(Beginning of Document passage)

Tim Berners-Lee Warns That Web is Fostering Disinformation

The internet risks becoming a platform for cults, rumour and disinformation, according to Sir Tim Berners-Lee, the man credited with creating the web. "On the web, the thinking of cults can spread very rapidly and suddenly a cult which was 12 people who had some deep personal issues suddenly find a formula which is very believable," he told the BBC. "A sort of conspiracy theory of sorts and which you can imagine spreading to thousands of people and being deeply damaging."

He said that he was especially concerned by the way the web had been used to stoke fears that the switching on of the Large Hadron Collider would destroy the earth, and to spread rumours that the combined MMR vaccine was causing harm to children. Sir Tim Berners-Lee is backing a new project, the World Wide Web Foundation, which aims to accelerate the progress of the internet and make it more easily available and accessible in developing nations.

"The web is a tremendous platform for innovation, but we face a number of challenges to making it more useful, in particular to people in underserved communities," said Sir Tim Berners-Lee.

"Through this new initiative, we hope to develop an international ecosystem that will help shape the future web. A more inclusive web will benefit us all."

He said that the foundation's three main objectives were to advance "one web" that is free and open, expand the capability and robustness of the internet, and extend its benefits to all people on the planet.

In a speech to mark the launch of the World Wide Web Foundation, Sir Tim observed that just 20 per cent of the world's population had access to the internet.

(End of Document passage)
(Beginning of Dataset entries)

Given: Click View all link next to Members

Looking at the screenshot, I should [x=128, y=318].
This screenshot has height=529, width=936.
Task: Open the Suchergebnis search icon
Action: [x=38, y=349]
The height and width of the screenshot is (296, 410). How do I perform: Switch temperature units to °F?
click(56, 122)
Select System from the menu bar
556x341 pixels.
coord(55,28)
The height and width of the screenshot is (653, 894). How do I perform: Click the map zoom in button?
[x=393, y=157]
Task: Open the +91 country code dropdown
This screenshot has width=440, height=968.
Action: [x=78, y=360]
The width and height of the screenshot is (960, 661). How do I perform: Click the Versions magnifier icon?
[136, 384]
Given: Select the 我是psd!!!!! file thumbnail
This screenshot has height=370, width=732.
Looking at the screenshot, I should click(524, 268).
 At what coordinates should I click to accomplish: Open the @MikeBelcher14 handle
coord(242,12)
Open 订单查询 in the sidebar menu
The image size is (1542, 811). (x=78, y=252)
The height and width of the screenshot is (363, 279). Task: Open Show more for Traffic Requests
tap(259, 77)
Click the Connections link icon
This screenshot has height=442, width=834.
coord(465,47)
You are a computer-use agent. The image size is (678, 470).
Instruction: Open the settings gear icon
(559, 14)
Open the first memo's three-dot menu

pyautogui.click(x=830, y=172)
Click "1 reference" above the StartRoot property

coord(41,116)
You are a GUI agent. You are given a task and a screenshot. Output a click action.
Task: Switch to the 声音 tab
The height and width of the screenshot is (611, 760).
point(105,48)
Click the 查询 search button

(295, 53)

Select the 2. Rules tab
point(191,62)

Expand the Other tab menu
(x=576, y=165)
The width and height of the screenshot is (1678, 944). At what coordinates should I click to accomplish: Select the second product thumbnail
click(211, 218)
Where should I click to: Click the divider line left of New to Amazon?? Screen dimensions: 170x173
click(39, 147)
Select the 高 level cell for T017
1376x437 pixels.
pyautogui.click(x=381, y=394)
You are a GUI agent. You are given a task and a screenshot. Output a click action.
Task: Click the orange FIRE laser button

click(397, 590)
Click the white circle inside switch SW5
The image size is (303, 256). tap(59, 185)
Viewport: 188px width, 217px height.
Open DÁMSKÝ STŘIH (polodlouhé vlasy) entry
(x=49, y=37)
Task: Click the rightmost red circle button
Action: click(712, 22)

(End of Dataset entries)

- [Tasks for this exercise]:
• 1. Retype everything in the Berners-Lee disinformation article from "He said that the" down to "on the planet.".
• 2. Write what comes next in the article on Tim Berners-Lee's disinformation warning, picking up after its final sentence.

- [Responses by item number]:
• 1.
He said that the foundation's three main objectives were to advance "one web" that is free and open, expand the capability and robustness of the internet, and extend its benefits to all people on the planet.

• 2.
"When you think about how the web is today and dream about how it might be, you must, as always, consider both technology and people," he said.

"The web has been largely designed by the developed world for the developed world. But it must be much more inclusive in order to be of greater value to us all."

Sir Tim singled out mobile phones as one area in which the web community needed to pull together to create a truly mobile internet, accessible to all.

"The role of mobile technology in the poorest regions of the world merits particular attention. Numerous stories illustrate how mobile technology can help people meet their most basic health, nutrition, and education needs," he said.

"Mobile banking and SMS used to communicate news of weather or crop prices or weddings are just a few examples of how empowered communities have begun to use information technology to overcome the lack of institutions (such as banks) or other infrastructure (such as roads).

"We must listen to these stories. Grassroots innovation is what makes the web great."